Carotenoids that are synthesized naturally by photosynthetic seaweeds give a range of pigmentations [175,176]. Fucoxanthin is one of the major xanthophyll found abundantly in brown seaweeds such as Fucus spiralis (171 mg/kg DW) and Ascophyllum nodosum (660 mg/kg DW) [177]. One of the anti-diabetic values of fucoxanthin is supported by its α-glucosidase inhibitory function, which delays the digestion and absorption of glucose [178,179]. Another anti-diabetic mechanism of fucoxanthin is via upregulating the GLUT4 expression in skeletal muscle via the induction of Peroxisome proliferator-activated receptor-γ (PPARγ) coactivator-1α and increasing Akt phosphorylation [172,173]. The animal models (C57BL/6J mice fed in high-fat diet) are reported to have normalized GLUT4 expression and increased uptake of glucose in skeletal muscle [180,181]. The hypoglycemic and hypoinsulinemic effect of fucoxanthin was also reported in diabetic/obese KK-Ay mice [178] and obese KK-Ay mice [179].

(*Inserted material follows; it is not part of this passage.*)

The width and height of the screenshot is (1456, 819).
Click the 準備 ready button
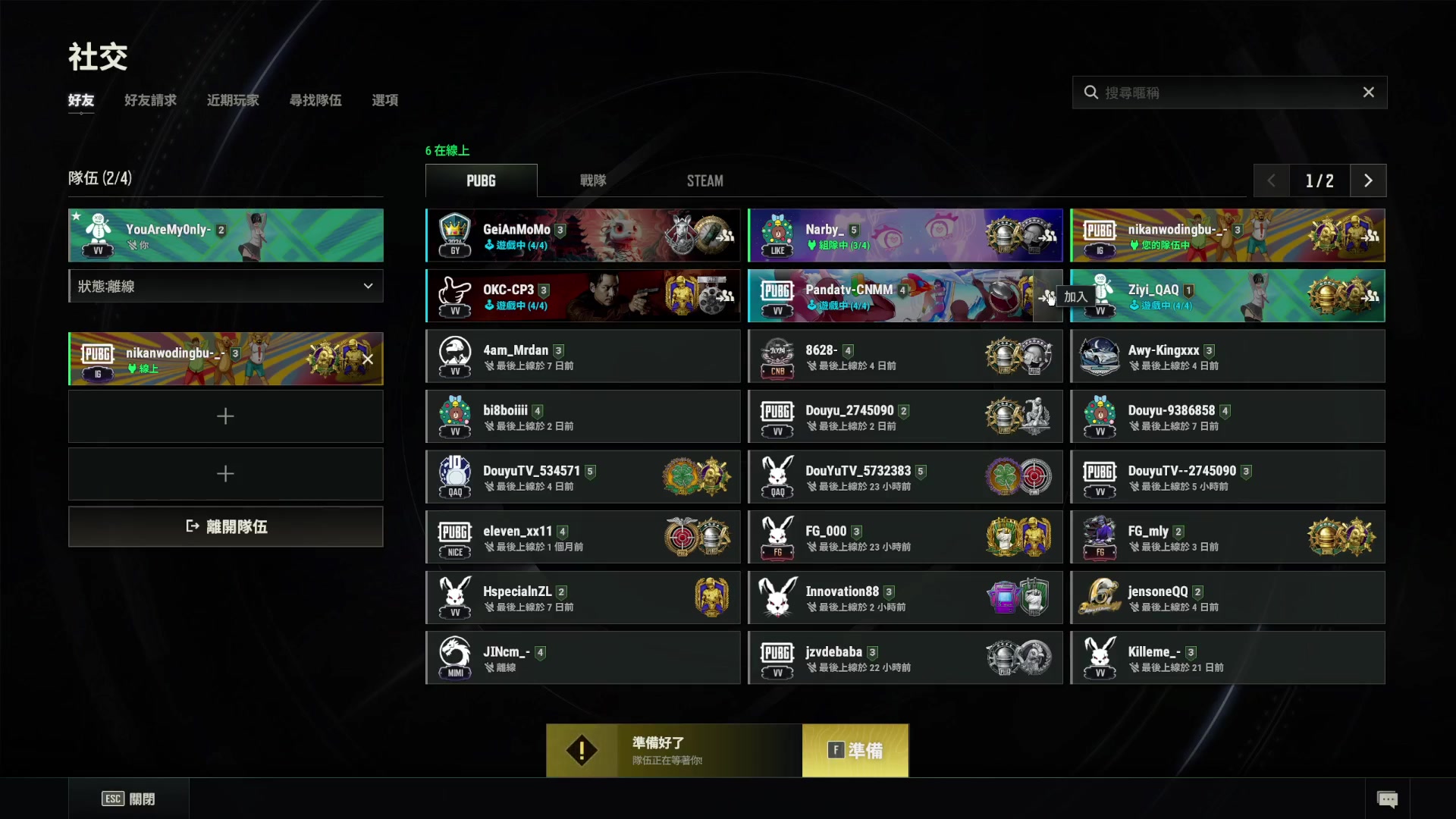click(855, 751)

4. Proposed Strategies for Seaweeds-Derived Functional Ingredients in Glycemic Control

4.1. Reducing the Available Carbohydrate

Lowering available carbohydrate content can be achieved by replacing the available carbohydrates with other macronutrients derived from seaweeds (Figure 2). For example, mannitol from brown seaweeds Laminaria and Ecklonia can be used as a replacement for sucrose (i.e., sugar) in sugar-free compound coating without depriving the sweet taste [27]. The full amino acid profile in seaweed proteins [27], particularly the red and green seaweed, which contains up to 47% protein in dry mass [159], makes them perfect candidates to substitute flours in large quantities to reduce the available carbohydrates.
The addition of exogenous proteins to the cereal products can limit the starch availability and digestibility by forming protein—starch interactions network surrounding starch granules, which builds the barrier to digestive enzymatic access [182,183,184]. Further treatment on seaweed protein including hydrolysis [185], low-temperature drying and denaturing [186] could further improve the bioactivity. Similarly, the addition of lipids to cereal products can affect glycemic potency by interacting with starch to form a network surrounding the starch that limits enzymatic accessibility and also starch granule swelling [187]. Under rising temperatures, the exogenous seaweed lipids and starch can form lipid-amylose complexes which have been demonstrated to resist starch digestion [188,189]. A previous study showed olive oil formed a complex with amylose in wheat bread and significantly reduced the postprandial glycemic response as compared to baked bread without oil [190]. Thus, we can expect that the combination of seaweed lipids with high-amylose rice, flour, or other cereal products may also significantly impact glycemic potency.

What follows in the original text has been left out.